Lecture on Logarithms

Key Topics Covered

• Evaluating logs
• Change of base formula
• Expanding and condensing logs
• Solving logarithmic equations
• Graphing logarithmic functions

Evaluating Logs

• Log base 2 of 4: Ask '2 to what power is 4?' Answer: 2 (since 2^2 = 4).
• Log base 2 of 8: '2 to what power is 8?' Answer: 3 (since 2^3 = 8).
• Log base 3 of 9: '3 to what power is 9?' Answer: 2 (since 3^2 = 9).
• Log base 4 of 16: Answer: 2 (since 4^2 = 16).
• Log base 3 of 27: Answer: 3 (since 3^3 = 27).
• Log base 2 of 32: Answer: 5 (since 2^5 = 32).

More Examples

• Log base 5 of 125: Answer: 3 (since 5^3 = 125).
• Log base 6 of 36: Answer: 2 (since 6^2 = 36).
• Log base 2 of 64: Answer: 6 (since 2^6 = 64).
• Log base 3 of 81: Answer: 4 (since 3^4 = 81).
• Log base 7 of 49: Answer: 2 (since 7^2 = 49).
• Log base 3 of 1: Answer: 0 (since any number to the 0 power is 1).
• Log of 10, 100, 1000, 1 million: Count zeros; answers are 1, 2, 3, 6 respectively.

Logs with Fractions and Negative Numbers

• Log of a fraction (e.g., log 0.1): Negative powers. E.g., log 0.1 = -1, log 0.01 = -2.
• Log of 0 or negative numbers: Does not exist. Logarithms require positive inputs.

Change of Base Formula

• Formula: log base a of b = log b / log a
• Useful for calculating logs with a calculator.

Properties of Logs

• Log Addition: log(a) + log(b) = log(a * b)
• Log Subtraction: log(a) - log(b) = log(a / b)
• Log of a Power: log(a^b) = b * log(a)

Expanding and Condensing Logs

• Condensing: Combine multiple logs into a single log expression.
• Expanding: Break down a single log expression into multiple logs.

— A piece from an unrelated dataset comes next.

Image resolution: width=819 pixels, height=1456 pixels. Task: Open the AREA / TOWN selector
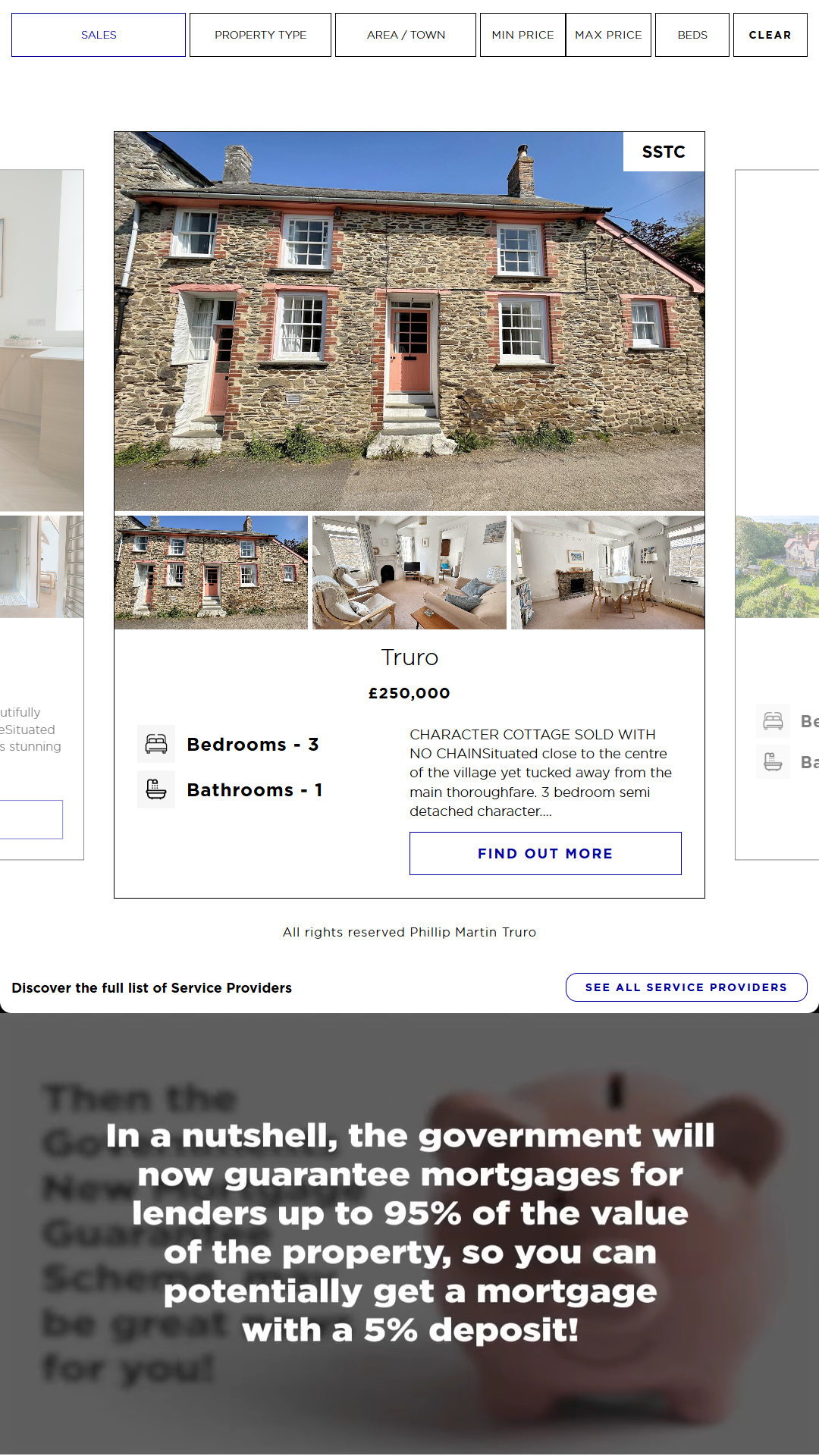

Solving Logarithmic Equations

• Convert logs to exponential form to find unknowns.
• Check for extraneous solutions, especially with negative values.

Graphing Logarithms

• Vertical Asymptotes: Located at the value where the log is undefined.
• Domain: Typically starts from the vertical asymptote to infinity.
• Range: Always negative infinity to infinity.

Inverse Functions

• Exponential and Logarithmic Functions: Inverse of each other.
• Graphical Relationship: Reflected across the line y = x.

Practice Problems

• Evaluate logarithms using properties and change of base formula.
• Solve equations by converting between log and exponential forms.
• Graph log functions and their inverses.
• Use sign charts to determine the domain of log functions with multiple critical points.

These notes provide a comprehensive overview of logarithms, their properties, and methods for solving equations and graphing functions. They include practical strategies for evaluating and transforming logarithmic expressions, as well as considerations for graphing and understanding their relationships with exponential functions.